Voraussetzung für Telefonistinnen und Telefonisten:
- gute Telefonstimme
- in Ruhe Anrufe entgegennehmen
- den Überblick auch in hektischen Situationen behalten

Eine gute Sache. Das mit dem Fahrdienst, auch im Kanton mit den längsten Wegen. Aber auch hier ist das mit viel Aufwand verbunden. Aufwand, der schon vor der Aktion betrieben wird. So auch in der Woche vor dem Start. Im obersten Stock der Firma Kuoni Transporte wird gerade die Technik eingerichtet, sodass an den Wochenenden dann auch alles funktioniert. Rudolph klebt als Plakat an der Tür zur Cafeteria, verschiedenste Autoschlüssel hängen ihm im Geweih. Contardo Blumenthal und Michael Krebs setzen sich an einen Tisch im Aufenthaltsraum und erzählen. Von gemeinsamen Advents- und Silvesterabenden, von tollen Autos und noch tolleren Begegnungen in den Fahrzeugen. «Es ist immer ein schönes Miteinander. Und unsere Kundinnen und Kunden sind immer sehr dankbar», sagen beide. Trotzdem. Die Entscheidung liegt am Schluss bei den Fahrerinnen und Fahrern. Ist die Kundschaft aggressiv oder das Auto zum Beispiel mit Sommerpneus ausgerüstet, wird nicht gefahren. Auch hier gilt: Die Sicherheit geht vor.

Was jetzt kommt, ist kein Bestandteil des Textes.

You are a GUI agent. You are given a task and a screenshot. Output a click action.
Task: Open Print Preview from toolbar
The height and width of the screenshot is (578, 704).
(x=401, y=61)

Wichtig für das Gelingen der Aktion sind auch die vielen Firmen, die sich für die gute Sache engagieren. Die Swisscom, die die Telefonnummer gratis zur Verfügung stellt. Kuoni Transporte, die der Aktion ein Dach gewährt. Die Ring Garage SAGA AG, welche Autos kostenlos ausleiht. Oder das Bündner Fahrsicherheitszentrum in Cazis, das allen Fahrerinnen und Fahrern ein entsprechendes Training bietet. «Das ist sehr wertvoll. Ich bin dafür sehr dankbar», sagt Michael Krebs.

In stiller Übereinkunft stehen die beiden Männer auf. Rasch dem Kollegen, der noch immer mit der IT-Einrichtung beschäftigt ist, über die Schulter geschaut und Plüsch-Rudolph eingepackt. Dann verabschieden sie sich mit Handschlag. Voller Vorfreude auf die für sie schönste Zeit im Jahr, die dank der roten Nase auch sicher ist.

Der kostenlose «Nez Rouge»-Fahrdienst in den Regionen Chur, Thusis, Lenzerheide, Arosa, Klosters, Bad Ragaz, Flims, Ilanz, Disentis und Davos ist unter der Nummer 0800 802 208 erreichbar. An den folgenden Tagen ist der Dienst von 22 Uhr abends bis 4 Uhr morgens verfügbar: Freitag, 02.12. und Samstag, 03. 12., Freitag, 9.12. und Samstag, 10. 12., Freitag, 16.12. und Samstag, 17. 12., Freitag, 23.12. sowie Freitag, 30.12. und Samstag, 31.12.